EXTRACTED TEXT:
RPMI Transport is the abstraction over a physical medium used to send and receive messages between an Application Processor and Platform Microcontroller enabling bidirectional communication.
A RPMI transport instance provides a bidirectional communication channel between a privilege level of a set of APs and one PuC. There can be multiple RPMI transport instances between a set of APs and one PuC. For example: there can be a separate transport instance between each privilege level of APs and one PuC. A platform can also have multiple PuCs with each having its own set of RPMI transport to communicate with APs. The Figure 1.2 above shows different topologies of RPMI transport.
The physical medium of a RPMI transport can be shared memory or I2C or SPI or some other medium. This specification only defines a shared memory based RPMI transport but a platform can define its own RPMI transport.
RISC-V S-Mode/M-Mode clients are responsible for the packing of the messages as per the message binary format requirements described later and sharing the message via the transport layer. The transport layer abstracts the mechanism of how the message is physically delivered between Application Processor and Platform Microcontroller or vice versa.

TASK TO COMPLETE: Rewrite the passage of the RPMI transport text starting at "RISC-V S-Mode/M-Mode clients" and ending at "or vice versa.", switching "transport layer" to "communication layer" wherever it occurs.

RECORDS SUPPLIED:

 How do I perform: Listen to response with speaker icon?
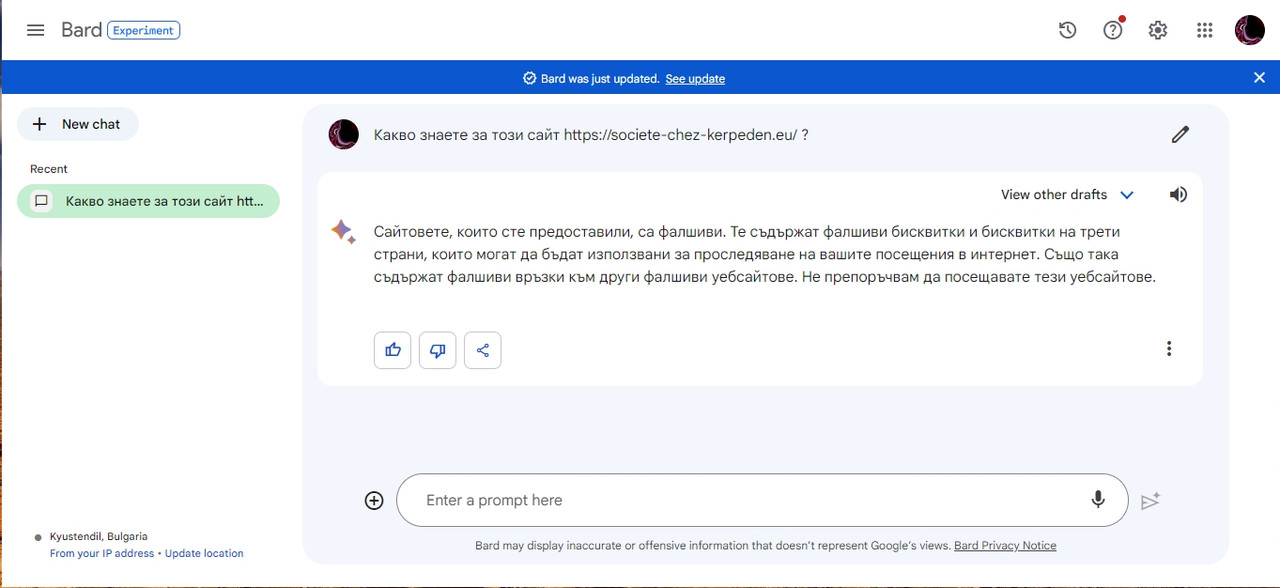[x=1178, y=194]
...
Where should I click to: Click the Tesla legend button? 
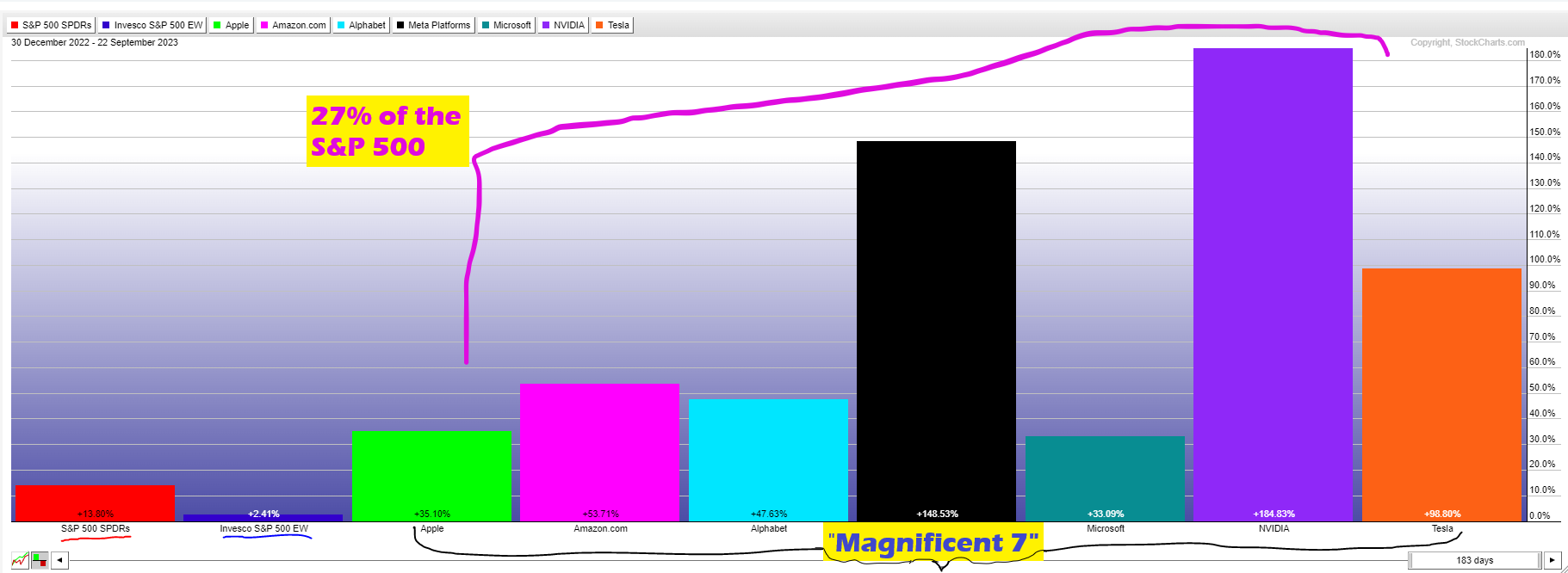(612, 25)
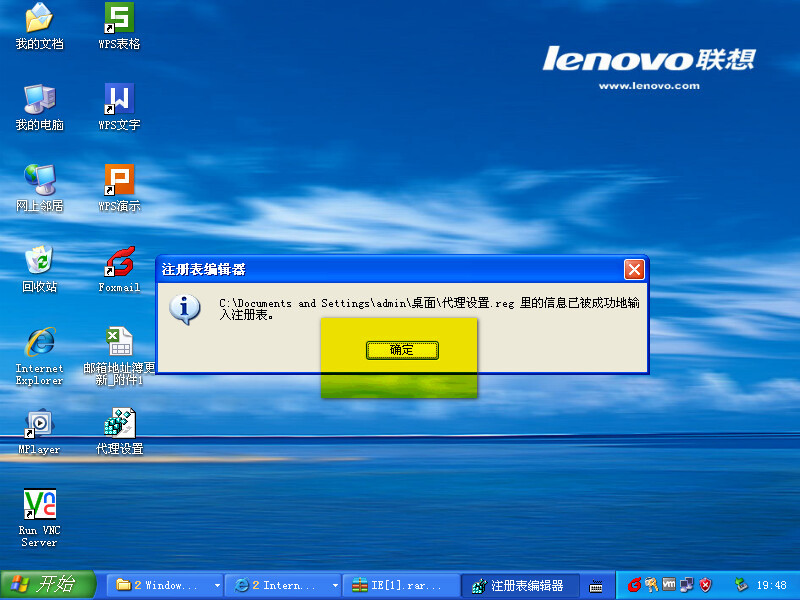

EXERCISE RESULT:
RISC-V S-Mode/M-Mode clients are responsible for the packing of the messages as per the message binary format requirements described later and sharing the message via the communication layer. The communication layer abstracts the mechanism of how the message is physically delivered between Application Processor and Platform Microcontroller or vice versa.